──────── INFORMATION GIVEN ────────
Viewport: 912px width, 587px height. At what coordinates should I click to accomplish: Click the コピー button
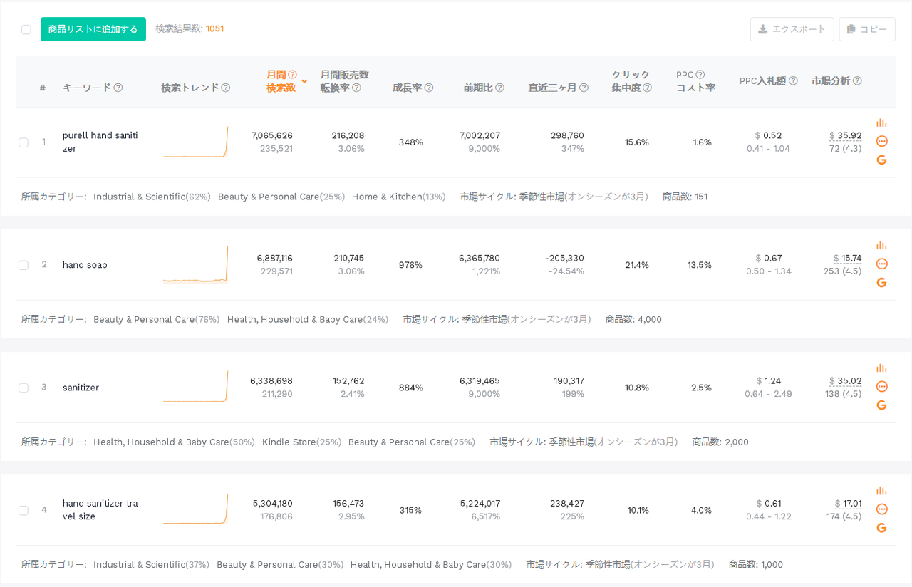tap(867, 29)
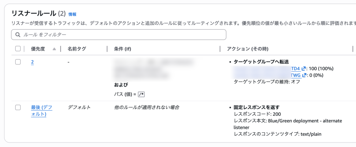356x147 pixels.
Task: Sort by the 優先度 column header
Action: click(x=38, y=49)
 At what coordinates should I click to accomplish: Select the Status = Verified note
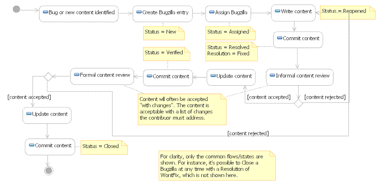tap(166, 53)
────────
──────── INFORMATION GIVEN ────────
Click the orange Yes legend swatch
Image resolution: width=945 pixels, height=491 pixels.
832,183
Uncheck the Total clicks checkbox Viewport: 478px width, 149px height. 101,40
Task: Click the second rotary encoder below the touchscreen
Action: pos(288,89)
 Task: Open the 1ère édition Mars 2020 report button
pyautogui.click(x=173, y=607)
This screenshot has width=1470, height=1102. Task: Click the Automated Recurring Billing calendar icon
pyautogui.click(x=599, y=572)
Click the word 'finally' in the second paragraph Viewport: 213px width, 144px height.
────────
──────── INFORMATION GIVEN ────────
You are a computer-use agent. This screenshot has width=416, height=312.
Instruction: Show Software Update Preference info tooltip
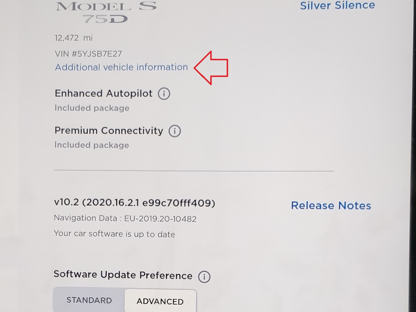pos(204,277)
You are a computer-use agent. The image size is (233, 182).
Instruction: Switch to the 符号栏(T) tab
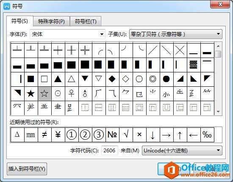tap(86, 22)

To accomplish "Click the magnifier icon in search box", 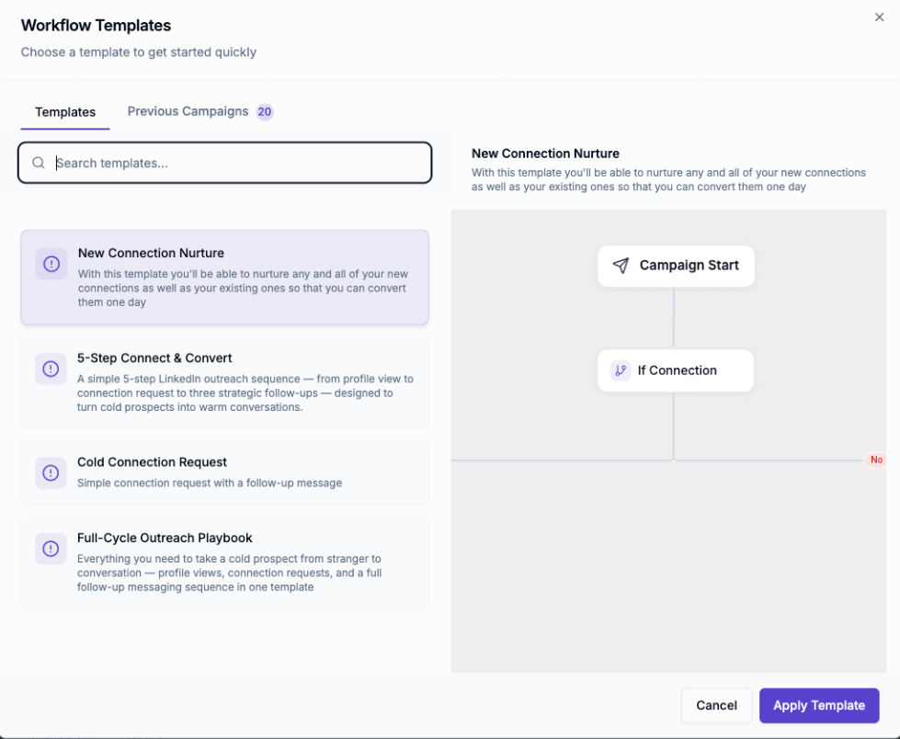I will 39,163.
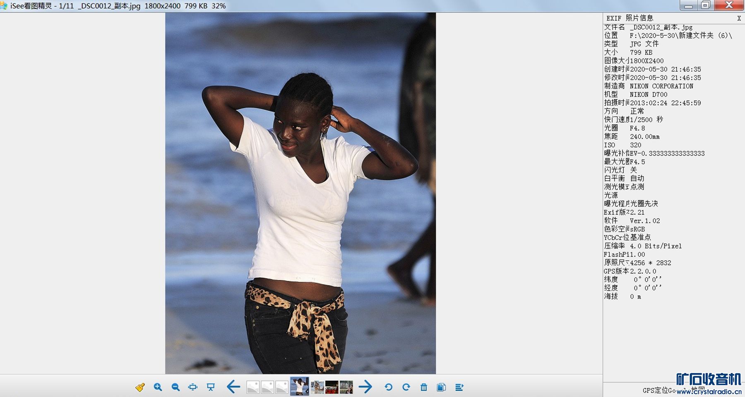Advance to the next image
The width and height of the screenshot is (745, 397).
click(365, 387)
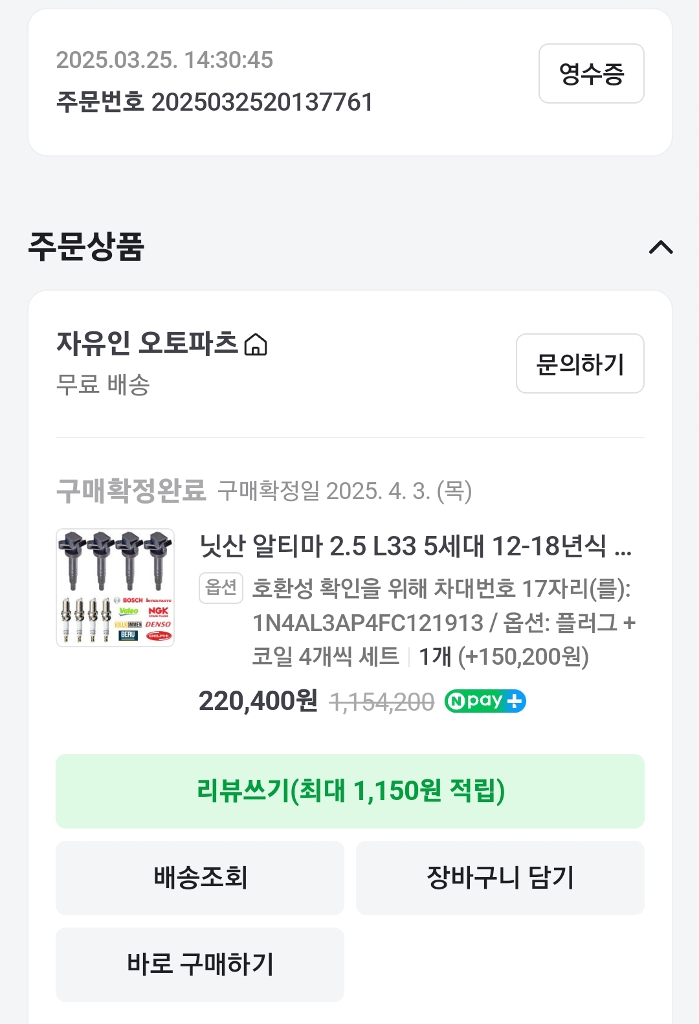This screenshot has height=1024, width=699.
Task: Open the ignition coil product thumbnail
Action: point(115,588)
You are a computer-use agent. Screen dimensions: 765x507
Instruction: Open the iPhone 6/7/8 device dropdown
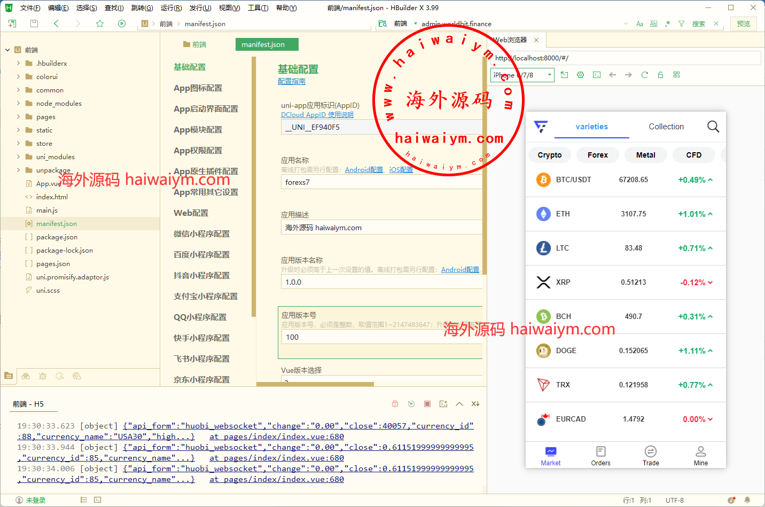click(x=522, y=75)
────────
### PROBLEM DETAILS
Of the entries listed above, reproduce only the lines starting at the line containing "Uncheck the Total" and ending at the line containing "Click the word". Include both, exactly as they stand.

### ANSWER FOR THE TASK
Uncheck the Total clicks checkbox Viewport: 478px width, 149px height. 101,40
Task: Click the second rotary encoder below the touchscreen
Action: pos(288,89)
 Task: Open the 1ère édition Mars 2020 report button
pyautogui.click(x=173, y=607)
This screenshot has width=1470, height=1102. Task: Click the Automated Recurring Billing calendar icon
pyautogui.click(x=599, y=572)
Click the word 'finally' in the second paragraph Viewport: 213px width, 144px height.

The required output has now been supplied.